One of the two investigations Trump demanded from Ukraine had to do with his belief that they interfered in the 2016 election. Republicans on the House Intelligence Committee issued their report in response to the impeachment hearings that have been conducted so far and here is how they addressed that issue.
Publicly available—and irrefutable—evidence shows how senior Ukrainian government officials sought to influence the 2016 U.S. presidential election in opposition to President Trump’s candidacy, and that some in the Ukrainian embassy in Washington worked with a Democratic operative to achieve that goal. While Democrats reflexively dismiss these truths as conspiracy theories, the facts are indisputable and bear heavily on the Democrats’ impeachment inquiry.
I have already written that Ukrainians were right to be worried about a Trump presidency, while fact-checkers have debunked the conclusions Republicans reached based on the facts they claim are irrefutable. Furthermore, as Natasha Bertrand reports, the Senate Intelligence Committee investigated those claims and found them to lack any credibility.
But none of that addresses what Trump was demanding from Ukrainian President Zelensky. Based on the summary the White House released of their telephone call, here is what Trump said.
I would like you to do us a favor though because our country has been through a lot and Ukraine knows a lot about it. I would like you to find out what happened with this whole situation with Ukraine, they say Crowdstrike… I guess you have one of your wealthy people… The server, they say Ukraine has it.
He wasn’t talking about anything a Ukrainian government official said about his candidacy in 2016. Instead, he was demanding that Zelensky investigate an actual conspiracy theory that it was Ukraine—not Russia—that hacked DNC computers. The president put an exclamation point on that when, the day after Fiona Hill labelled it Russian disinformation, he went on Fox and Friends to repeat the claim.
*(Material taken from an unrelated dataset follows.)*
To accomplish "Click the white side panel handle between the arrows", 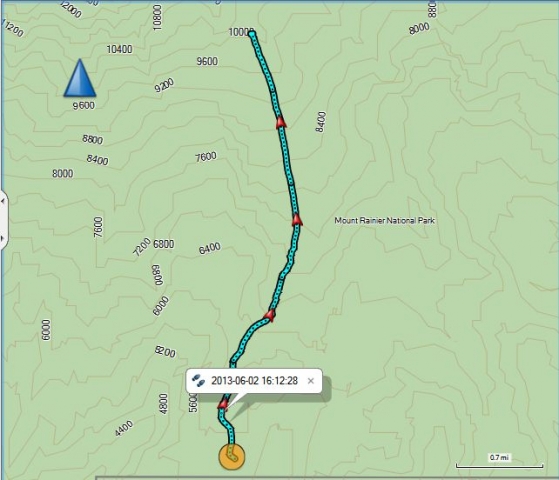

Remember, “Crowdstrike” is the conspiracy theory that Ukraine and the DNC framed Russia. Here’s President Trump again pushing this claim, supported by Republicans: that Russia is innocent, didn’t interfere in the 2016 election. Who did it? Ukraine and the DNC. pic.twitter.com/mmSjgKTQJq
— Josh Marshall (@joshtpm) November 22, 2019
As Glenn Kessler notes, Trump has been obsessed with this conspiracy theory, bringing it up over 20 times. He even talked about it during his press conference with Vladimir Putin in Helsinki.
Just to be clear about what’s going on here, Brian Barrett broke it down for those of us who aren’t tech savvy.
Almost every aspect of this is demonstrably wrong. CrowdStrike is not a Ukrainian company. Its cofounder and chief technology officer, Dmitri Alperovitch, was born in Russia and has lived in the US since his teenage years. The company is based in Sunnyvale, California, and went public this summer. As is standard in this sort of incident response, CrowdStrike never took physical possession of any DNC server. Its analysts instead captured an “image” of the hard drives and memories of affected machines, exact replicas that it could examine for signs of malfeasance. It handed all of that forensic evidence over to the FBI, which Department of Justice deputy assistant attorney general Adam Hickey confirmed just last month. And if the logical contortions required to view CrowdStrike as somehow partisan in all of this aren’t already enough, know that the company counts the Republican National Congressional Committee among its clients.
Trump keeps talking about one server when, according to documents filed in a lawsuit the DNC brought against the Russian hackers, more than 140 servers were decommissioned, all software was removed and reinstalled from 180 computers, and 11 servers were fully rebuilt.
In other words, the president’s claims are not only based in ignorance, they are ludicrous. That is why Republicans have been forced to come up with an alternate story about how Ukraine meddled in the 2016 election. Even they can’t defend what the president pressured a foreign head of state to investigate.
Rosanlind Helderman explains why Trump continues to cling to this delusion. Towards the end of 2018, Muller’s investigation was bearing down on the president.
It was in this uncertain moment that Trump’s personal attorney Rudolph W. Giuliani said he had the idea to focus on Ukraine. That November, he received a tip from a former colleague that it was the Ukrainians who had conspired to help Democrats in 2016, Giuliani said in recent interviews.
“I knew they were hot and heavy on this Russian collusion thing, even though I knew 100 percent that it was false,” Giuliani recently told conservative broadcaster Glenn Beck. “I said to myself, ‘Hallelujah.’ I’ve got what a defense lawyer always wants: I can go prove someone else committed this crime.”
As we’ve seen over the years, Trump has never accepted the fact that Russia interfered in the 2016 election to support him. Neither his ego nor his handler in Moscow will allow that. He’s not pushing the argument made by Republicans that Russia did the hacking but Ukraine meddled too. He’s saying that someone other than Russia “committed this crime.”
Republicans are doing everything in their power to avoid having to deal with that discrepancy. But as Speaker Pelosi made so clear, “All roads lead to Putin.”